Hi all, I wanted to share with you a side project I've been developing lately. It's a library of functions which implement arrays in POSIX shell.
Some of you may have already seen an early version some time ago. Since then I rewrote it with a completely different (and much faster) algorithm, and added lots of new functions.
I wouldn't recommend to use this with arrays larger than a few hundreds of elements, but within these boundaries, I think the performance is not bad, and for small arrays comparable to Bash arrays performance on x86 CPU. On my 11-years-old mips24 router CPU it's more than an order of magnitude slower than on my x86 CPU but still very usable with a 100 elements array.
The functions can be used either by sourcing the script, or by cherry-picking what you need.
I'm still making minor tweaks to the code from time to time but I think it's close to feature-complete and it passes a ton of tests I wrote for it.
If you find any bugs, please let me know. And I would be interested to hear what you think of the implementation.
Update: simplified some of the logic, fixed a few edge case bugs, implemented some additional functions and significantly optimized performance for complex workloads.
FYI: The OpenWrt has a jshn library that can create arrays and maps and save or load them to JSON.
It's not a fully shell solution because there is also a binary so it will work only on OpenWrt unless included to other platforms.
I suppose it may be useful in some cases, but I doubt it's a good solution for routine shell coding where arrays may be needed.

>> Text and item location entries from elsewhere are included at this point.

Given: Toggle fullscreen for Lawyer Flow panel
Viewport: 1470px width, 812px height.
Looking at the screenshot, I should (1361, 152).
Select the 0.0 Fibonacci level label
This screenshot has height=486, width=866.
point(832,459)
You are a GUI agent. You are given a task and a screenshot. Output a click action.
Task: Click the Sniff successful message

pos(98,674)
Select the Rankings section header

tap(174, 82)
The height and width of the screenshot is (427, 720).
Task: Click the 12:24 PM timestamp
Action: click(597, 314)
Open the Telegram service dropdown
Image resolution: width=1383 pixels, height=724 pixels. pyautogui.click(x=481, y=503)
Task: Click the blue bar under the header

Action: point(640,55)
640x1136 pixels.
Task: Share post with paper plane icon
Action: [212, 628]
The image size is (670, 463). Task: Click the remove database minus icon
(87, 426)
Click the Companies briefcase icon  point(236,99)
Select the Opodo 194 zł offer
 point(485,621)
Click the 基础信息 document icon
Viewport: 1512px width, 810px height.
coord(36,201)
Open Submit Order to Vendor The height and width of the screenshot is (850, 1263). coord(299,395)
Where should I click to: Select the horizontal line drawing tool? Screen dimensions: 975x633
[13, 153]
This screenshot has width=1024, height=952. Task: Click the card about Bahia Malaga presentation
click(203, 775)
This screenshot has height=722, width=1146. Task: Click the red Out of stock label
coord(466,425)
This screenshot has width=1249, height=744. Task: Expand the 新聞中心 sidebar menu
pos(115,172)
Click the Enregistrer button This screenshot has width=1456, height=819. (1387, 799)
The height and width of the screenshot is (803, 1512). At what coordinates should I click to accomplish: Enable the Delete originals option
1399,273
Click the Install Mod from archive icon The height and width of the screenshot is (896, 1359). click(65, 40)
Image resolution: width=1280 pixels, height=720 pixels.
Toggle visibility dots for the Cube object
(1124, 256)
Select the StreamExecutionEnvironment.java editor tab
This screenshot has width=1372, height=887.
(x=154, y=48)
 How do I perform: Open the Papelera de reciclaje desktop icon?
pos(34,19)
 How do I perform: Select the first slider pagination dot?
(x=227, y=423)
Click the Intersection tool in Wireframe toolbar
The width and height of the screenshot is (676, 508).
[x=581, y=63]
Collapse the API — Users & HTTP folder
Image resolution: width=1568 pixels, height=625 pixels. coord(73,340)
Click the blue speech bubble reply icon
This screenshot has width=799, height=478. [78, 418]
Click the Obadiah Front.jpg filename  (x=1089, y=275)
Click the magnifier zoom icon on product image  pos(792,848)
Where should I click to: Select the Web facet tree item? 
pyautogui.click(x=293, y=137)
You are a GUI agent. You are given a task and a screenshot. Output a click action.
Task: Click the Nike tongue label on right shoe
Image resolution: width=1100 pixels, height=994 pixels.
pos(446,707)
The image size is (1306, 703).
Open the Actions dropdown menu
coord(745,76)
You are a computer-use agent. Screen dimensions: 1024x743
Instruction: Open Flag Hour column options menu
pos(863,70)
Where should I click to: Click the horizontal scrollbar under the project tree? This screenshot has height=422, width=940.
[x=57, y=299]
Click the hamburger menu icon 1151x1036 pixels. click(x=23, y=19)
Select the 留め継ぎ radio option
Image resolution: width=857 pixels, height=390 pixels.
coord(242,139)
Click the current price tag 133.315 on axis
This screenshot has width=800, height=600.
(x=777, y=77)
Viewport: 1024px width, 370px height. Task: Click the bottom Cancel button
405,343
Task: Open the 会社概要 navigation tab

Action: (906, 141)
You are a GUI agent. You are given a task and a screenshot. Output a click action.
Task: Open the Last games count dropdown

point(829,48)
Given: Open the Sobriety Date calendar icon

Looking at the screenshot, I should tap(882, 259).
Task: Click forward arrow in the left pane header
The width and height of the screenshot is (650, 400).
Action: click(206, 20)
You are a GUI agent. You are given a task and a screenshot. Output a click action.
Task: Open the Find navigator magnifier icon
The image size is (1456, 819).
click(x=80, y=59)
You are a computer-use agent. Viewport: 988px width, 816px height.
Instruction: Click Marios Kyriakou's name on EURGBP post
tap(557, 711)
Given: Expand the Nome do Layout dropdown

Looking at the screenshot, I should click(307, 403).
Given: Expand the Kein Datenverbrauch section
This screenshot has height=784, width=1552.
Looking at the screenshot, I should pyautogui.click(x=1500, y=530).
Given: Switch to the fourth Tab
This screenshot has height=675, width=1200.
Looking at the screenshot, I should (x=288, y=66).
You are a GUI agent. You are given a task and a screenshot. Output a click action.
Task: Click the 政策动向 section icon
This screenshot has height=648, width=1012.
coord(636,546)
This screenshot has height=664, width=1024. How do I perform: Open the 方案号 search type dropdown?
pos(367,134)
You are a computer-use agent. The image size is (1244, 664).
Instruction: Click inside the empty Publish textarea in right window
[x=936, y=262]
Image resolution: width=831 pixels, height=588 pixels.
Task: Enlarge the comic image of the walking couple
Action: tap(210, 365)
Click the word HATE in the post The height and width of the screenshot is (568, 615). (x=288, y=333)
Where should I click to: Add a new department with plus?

Loading an external binary from shell code is orders of magnitude slower than native code. My implementation avoids using external binaries as much as possible, so the only case where those are called is when sorting of the array is needed.
The jshn is often used is almost all OpenWrt scripts so with a high chance you may already have it included. Arrays and maps are implemented in the shell and the jshn binary is used to parse JSON and print shell statements to create and array. So technically speaking if you don't parse or save the JSON the binary wouldn't be called.
The only reason not to use it if you want to make the script portable to other platforms were the jshn is not present.
Please check it, at least you may found something useful for you.
I'm sure jshn is a useful tool, but this doesn't make it "the tool" for every task. Regardless of whether or not a binary is called once in a script, next time the script calls it, there is a price to pay in terms of performance. I can definitely see how this is justified when parsing json (although personally I just use grep and/or sed for this purpose because it's faster and typically the piece of information which my scripts care about in the json file is specific and easy to extract, plus I'd rather avoid extra dependencies), but when you need functionality that's easy to implement in native shell code, for me it's not justified. YMMV.
As an example, another side project which I've worked on recently does detection of local networks on a machine and aggregates found subnets. The initial implementation took about 5s to complete the aggregation part with just 3 subnets (on my router CPU). The current version takes 0.4 seconds and that includes detection, aggregation of 7 subnets and validation. What changed in the code? Mostly replacing calls to external binaries with native shell code implementation.